The musical life of British children is at risk, a major TES survey reveals. Dorothy Lepkowska reports
Anthea Kenna, headteacher of Thriplow CofE primary in Thriplow, Cambridgeshire.
"Music has a high priority in our school, and is a valued part of our worship as a Church school. Music is a great leveller of ability. Many of our less-able pupils have beautiful voices or the ability to manage complex rhythms. It builds self-esteem."
Winston Pollock, head of Ballyclare primary in County Antrim.
"This Government has shown no more insight than the Tories, showing a corruption of ideology and priorities into the real needs of our education system."
Norma Wright, head of Chapelside primary in Airdrie, North Lanarkshire.
"Raising achievement in English and maths can be achieved without having to remove or diminish other subjects. More does not necessarily result in better. It is the quality of teaching and learning in numeracy and literacy which needs to be addressed.

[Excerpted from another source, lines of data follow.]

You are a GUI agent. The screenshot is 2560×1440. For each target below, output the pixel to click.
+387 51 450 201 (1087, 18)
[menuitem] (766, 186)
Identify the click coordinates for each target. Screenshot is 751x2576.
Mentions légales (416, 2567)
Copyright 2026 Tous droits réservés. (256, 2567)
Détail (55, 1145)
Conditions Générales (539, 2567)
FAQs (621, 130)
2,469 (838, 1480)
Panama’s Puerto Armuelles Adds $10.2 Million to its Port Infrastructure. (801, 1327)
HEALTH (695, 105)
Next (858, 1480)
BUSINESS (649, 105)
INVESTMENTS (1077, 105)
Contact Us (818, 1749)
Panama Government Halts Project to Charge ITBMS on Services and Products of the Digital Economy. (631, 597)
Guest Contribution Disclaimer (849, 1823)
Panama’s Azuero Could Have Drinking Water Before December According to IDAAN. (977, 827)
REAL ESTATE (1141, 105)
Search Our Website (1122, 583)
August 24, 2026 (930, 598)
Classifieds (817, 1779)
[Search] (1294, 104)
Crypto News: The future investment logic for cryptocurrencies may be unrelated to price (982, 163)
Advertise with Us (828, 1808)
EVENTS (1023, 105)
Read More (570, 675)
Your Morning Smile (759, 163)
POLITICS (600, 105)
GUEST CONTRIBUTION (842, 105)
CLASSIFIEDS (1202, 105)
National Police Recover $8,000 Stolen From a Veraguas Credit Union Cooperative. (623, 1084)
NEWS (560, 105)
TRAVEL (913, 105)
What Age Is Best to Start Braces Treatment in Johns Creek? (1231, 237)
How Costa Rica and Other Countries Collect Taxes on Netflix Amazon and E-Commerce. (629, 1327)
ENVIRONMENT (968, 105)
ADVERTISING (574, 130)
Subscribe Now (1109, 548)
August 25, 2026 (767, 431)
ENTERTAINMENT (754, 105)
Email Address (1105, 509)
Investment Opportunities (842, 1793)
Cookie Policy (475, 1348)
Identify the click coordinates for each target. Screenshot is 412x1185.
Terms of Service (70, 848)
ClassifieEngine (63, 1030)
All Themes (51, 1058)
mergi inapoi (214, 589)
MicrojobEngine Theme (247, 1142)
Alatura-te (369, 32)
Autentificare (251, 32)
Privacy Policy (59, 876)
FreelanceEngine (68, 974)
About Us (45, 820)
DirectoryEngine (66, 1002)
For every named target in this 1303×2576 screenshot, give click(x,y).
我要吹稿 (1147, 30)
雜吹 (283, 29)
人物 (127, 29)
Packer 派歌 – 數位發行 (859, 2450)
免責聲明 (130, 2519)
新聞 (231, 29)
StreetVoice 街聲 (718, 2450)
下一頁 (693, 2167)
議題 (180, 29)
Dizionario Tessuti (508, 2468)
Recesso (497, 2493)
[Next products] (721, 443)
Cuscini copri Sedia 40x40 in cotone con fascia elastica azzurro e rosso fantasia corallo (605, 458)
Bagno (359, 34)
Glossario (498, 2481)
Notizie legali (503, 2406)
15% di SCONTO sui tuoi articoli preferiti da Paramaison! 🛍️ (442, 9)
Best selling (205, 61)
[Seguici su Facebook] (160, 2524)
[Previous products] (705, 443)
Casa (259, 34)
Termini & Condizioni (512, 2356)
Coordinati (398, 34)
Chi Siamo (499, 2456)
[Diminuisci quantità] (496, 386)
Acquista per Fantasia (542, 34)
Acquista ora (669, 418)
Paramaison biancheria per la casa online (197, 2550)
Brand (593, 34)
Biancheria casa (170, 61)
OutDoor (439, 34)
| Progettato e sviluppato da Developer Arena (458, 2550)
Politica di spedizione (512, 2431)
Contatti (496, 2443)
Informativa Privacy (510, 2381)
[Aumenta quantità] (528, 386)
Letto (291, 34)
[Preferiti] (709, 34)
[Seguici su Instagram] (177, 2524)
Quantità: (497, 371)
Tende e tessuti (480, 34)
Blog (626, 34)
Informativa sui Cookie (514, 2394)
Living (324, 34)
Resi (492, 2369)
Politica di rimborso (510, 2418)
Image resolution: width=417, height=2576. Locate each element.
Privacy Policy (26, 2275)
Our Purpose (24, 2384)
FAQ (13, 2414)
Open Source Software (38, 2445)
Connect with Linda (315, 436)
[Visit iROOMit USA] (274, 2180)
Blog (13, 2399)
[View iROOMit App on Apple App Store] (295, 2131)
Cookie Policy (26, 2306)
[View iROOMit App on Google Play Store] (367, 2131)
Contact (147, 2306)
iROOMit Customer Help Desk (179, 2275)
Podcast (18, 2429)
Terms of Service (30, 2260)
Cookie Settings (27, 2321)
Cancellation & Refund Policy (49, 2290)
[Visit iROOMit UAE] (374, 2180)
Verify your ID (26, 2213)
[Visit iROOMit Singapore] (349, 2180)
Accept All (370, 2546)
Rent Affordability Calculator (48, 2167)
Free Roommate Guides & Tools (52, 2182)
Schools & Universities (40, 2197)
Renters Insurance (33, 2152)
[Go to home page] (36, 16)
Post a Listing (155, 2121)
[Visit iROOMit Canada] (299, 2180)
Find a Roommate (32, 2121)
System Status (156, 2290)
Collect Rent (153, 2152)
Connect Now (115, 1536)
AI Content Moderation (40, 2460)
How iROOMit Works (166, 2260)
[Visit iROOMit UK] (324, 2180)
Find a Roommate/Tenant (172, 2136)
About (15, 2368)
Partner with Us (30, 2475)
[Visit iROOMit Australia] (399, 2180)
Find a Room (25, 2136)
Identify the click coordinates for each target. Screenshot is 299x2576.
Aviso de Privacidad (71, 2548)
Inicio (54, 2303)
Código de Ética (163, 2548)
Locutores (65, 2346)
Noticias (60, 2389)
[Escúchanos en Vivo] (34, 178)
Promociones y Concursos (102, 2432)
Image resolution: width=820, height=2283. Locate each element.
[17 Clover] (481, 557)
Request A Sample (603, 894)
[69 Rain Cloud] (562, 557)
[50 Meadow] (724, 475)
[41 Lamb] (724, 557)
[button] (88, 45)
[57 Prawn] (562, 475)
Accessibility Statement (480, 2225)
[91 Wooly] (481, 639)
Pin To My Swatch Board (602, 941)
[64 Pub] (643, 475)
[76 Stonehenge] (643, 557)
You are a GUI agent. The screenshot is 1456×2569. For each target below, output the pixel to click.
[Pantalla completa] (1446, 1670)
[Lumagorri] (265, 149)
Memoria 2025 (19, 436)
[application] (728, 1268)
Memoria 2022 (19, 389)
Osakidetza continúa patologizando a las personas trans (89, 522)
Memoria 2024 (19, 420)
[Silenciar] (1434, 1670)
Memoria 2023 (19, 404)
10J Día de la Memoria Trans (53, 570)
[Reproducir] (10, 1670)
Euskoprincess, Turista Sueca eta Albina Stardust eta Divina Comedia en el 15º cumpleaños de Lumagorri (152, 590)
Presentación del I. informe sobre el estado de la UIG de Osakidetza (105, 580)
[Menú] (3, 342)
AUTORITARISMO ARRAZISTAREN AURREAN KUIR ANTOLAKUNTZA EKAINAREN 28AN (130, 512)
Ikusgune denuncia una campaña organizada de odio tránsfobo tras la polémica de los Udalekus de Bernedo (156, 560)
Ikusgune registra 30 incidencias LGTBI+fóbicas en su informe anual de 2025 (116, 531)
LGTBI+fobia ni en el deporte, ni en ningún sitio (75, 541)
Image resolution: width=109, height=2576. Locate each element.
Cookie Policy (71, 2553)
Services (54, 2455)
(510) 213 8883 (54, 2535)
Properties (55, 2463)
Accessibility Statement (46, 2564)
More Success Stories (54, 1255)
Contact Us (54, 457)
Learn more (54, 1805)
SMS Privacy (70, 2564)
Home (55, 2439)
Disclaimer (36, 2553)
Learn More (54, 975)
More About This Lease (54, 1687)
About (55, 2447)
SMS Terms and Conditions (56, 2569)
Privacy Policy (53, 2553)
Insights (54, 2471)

"Understanding, appreciating and enjoying the expressive arts is an integral part of the educational process."
Kathy Barkway, head of Hurst Park county primary in West Molesey, Surrey.
"We are lucky to have an excellent music teacher who teaches throughout the school. We perform concerts throughout the year and as music is a strength of the school we will not be changing the amount of curriculum time devoted to it. It also has immense benefit across all curriculum areas and raises self-esteem.
"We will slim down other areas at key stage 1 such as history or geography but never music or PE."
Carol Etherington, head of St Andrew's Benn CofE primary in Rugby, Warwickshire.
"Our school greatly values the arts. Music is an essential part of the holistic development of each child. We shall do all we can to nurture this richness and entitlement for our children, regardless of political intervention.
"We have a mix of culture and creeds in our families, We have a steel band, harmonium classes and orchestra, so music brings us together."
Huw Humphreys, music co-ordinator at Penrhos county primary in Powys.
"It is very hard to get opportunities to give in-service training to other staff, as music is not perceived as important enough to take up INSET time.
"Conversely, music is regarded as being too specialist for class teachers to teach successfully, a view which is undiluted codswallop."